Elle a fini par le perdre (1-2), après avoir ouvert la marque, mais le résultat était sans doute secondaire dans l’esprit du sélectionneur Vladimir Petkovic. Son onze de base indiquait clairement qu’il envisageait cette rencontre comme une expérience en vue de l’avenir à moyen terme davantage que comme une répétition générale en vue des échéances de la semaine.

Au coup d’envoi étaient alignés trois néophytes (le gardien Jonas Omlin, le défenseur Becir Omeragic, le couloir Jordan Lotomba) et seulement trois des hommes qui étaient titulaires contre l’Allemagne en septembre dernier (1-1): Ricardo Rodriguez, Granit Xhaka et Djibril Sow. L’idée était à la fois d’épargner certains cadres très sollicités, mais aussi d’offrir du temps de jeu à des joueurs qui n’en ont pas encore accumulé beaucoup cette saison, à l’instar d’Edimilson Fernandes, qui a longtemps été privé de terrain parce qu’il enchaînait les tests positifs au Covid-19. En la matière, il a fallu se passer de Manuel Akanji, dont l’infection a été découverte à quelques heures de la rencontre, en plus de Xherdan Shaqiri, isolé depuis la veille…

Xhaka, chef d’orchestre

Les cartes de la Nati avaient donc été battues, brassées et rebattues avant ce premier match de l’automne en présence de spectateurs (4500). Cela ne l’a pas empêchée de séduire pendant une mi-temps, c’est-à-dire jusqu’à la sortie de Granit Xhaka. Le demi d’Arsenal est un organisateur-né, dont la seule présence suffit presque à faire exister les principes de jeu que l’équipe de Suisse travaille depuis des années.
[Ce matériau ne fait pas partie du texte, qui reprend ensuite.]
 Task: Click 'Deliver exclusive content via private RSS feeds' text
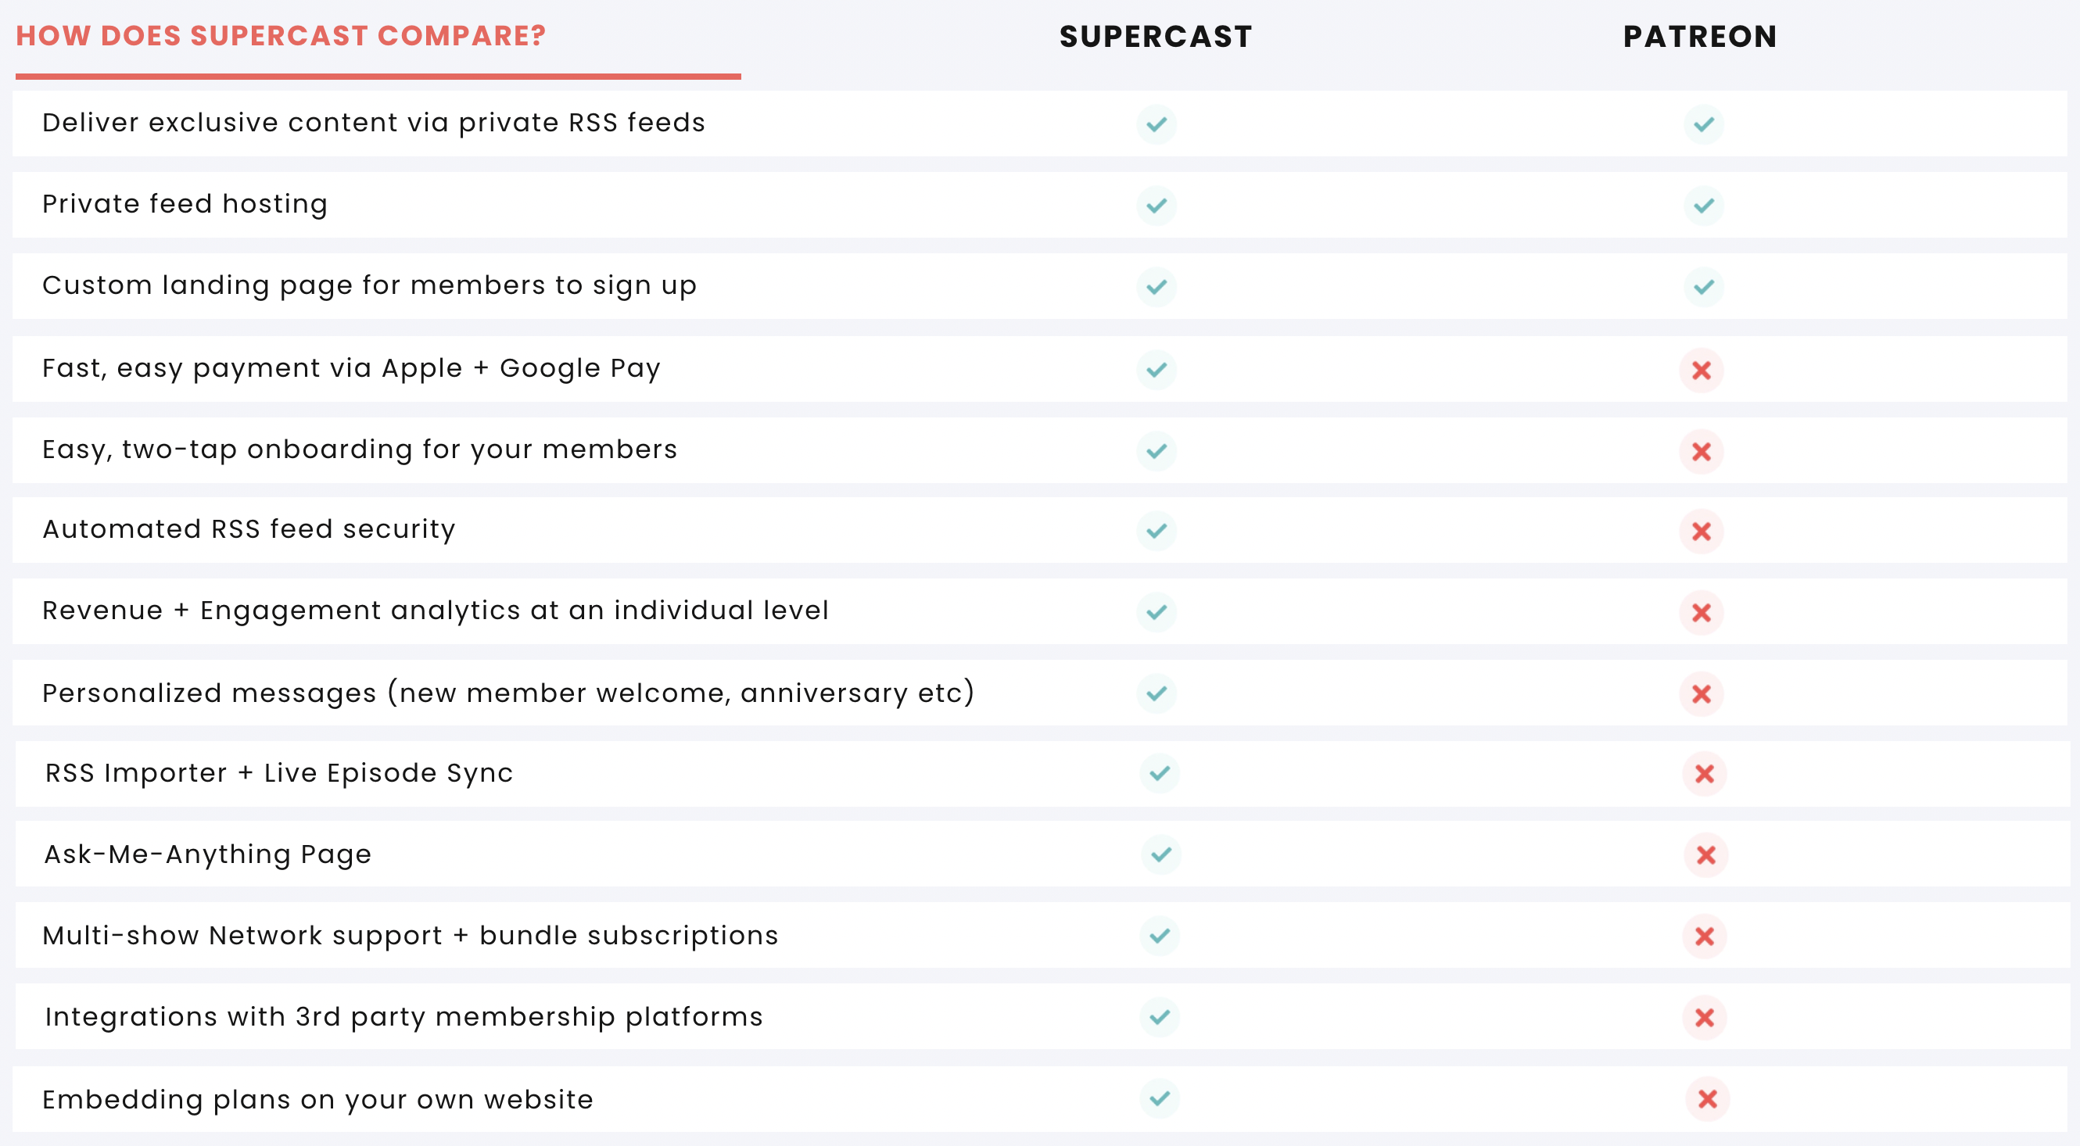click(x=374, y=123)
Il donne de la voix, replace ses coéquipiers, coupe les angles de passe et assume la responsabilité des sorties de zone les plus ardues, quand il n’est pas à l’origine des actions de but. Sa frappe de 35 mètres était un peu trop enlevée pour ouvrir le score, mais quelques minutes plus tard son centre pour la tête de Mario Gavranovic était parfait – et ce fut 1-0.
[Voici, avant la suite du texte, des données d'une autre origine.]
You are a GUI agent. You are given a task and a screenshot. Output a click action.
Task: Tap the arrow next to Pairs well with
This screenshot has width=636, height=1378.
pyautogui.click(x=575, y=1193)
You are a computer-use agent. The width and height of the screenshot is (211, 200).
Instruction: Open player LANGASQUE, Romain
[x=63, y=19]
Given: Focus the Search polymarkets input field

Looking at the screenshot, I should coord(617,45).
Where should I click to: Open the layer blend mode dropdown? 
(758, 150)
Après la sortie de Granit Xhaka à la pause, et alors que la Croatie avait déjà égalisé, la Suisse a commencé à manquer d’automatismes. Il faut dire que Ricardo Rodriguez et Admir Mehmedi, également des «anciens», avaient été remplacés eux aussi. Et tandis que Vladimir Petkovic injectait du sang neuf, offrant encore sa première sélection à Simon Sohm, son homologue Zlatko Dalic introduisait ses stars Luka Modric et Ivan Perisic. C’étaient les limites de l’expérience pour la Nati, qui n’a plus vraiment réussi ni à créer du jeu, ni à mettre ses adversaires en danger. Le but de Mario Pasalic, à la 67e minute, est resté sans réponse.
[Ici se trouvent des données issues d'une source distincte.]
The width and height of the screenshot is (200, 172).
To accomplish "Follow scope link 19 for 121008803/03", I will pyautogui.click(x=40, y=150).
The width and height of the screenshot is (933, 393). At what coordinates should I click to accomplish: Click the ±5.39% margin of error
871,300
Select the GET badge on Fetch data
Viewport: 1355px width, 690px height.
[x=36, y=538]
L’équipe de Suisse doit tenter de figurer aussi haut que possible au classement FIFA en vue du prochain tirage au sort des éliminatoires de la Coupe du monde 2022, et de ce point de vue là, la défaite concédée contre la Croatie pourrait être dommageable. Mais elle aura eu ses enseignements aussi. Vladimir Petkovic n’aura par exemple pas manqué la prestation enthousiasmante de Djibril Sow, précieux tant à la récupération qu’en phase de transition, et le potentiel offensif de Jordan Lotomba sur le flanc droit. Ils prétendront vite à une place de titulaire même sans circonstances particulières, et ils gagneront forcément à être mieux entourés.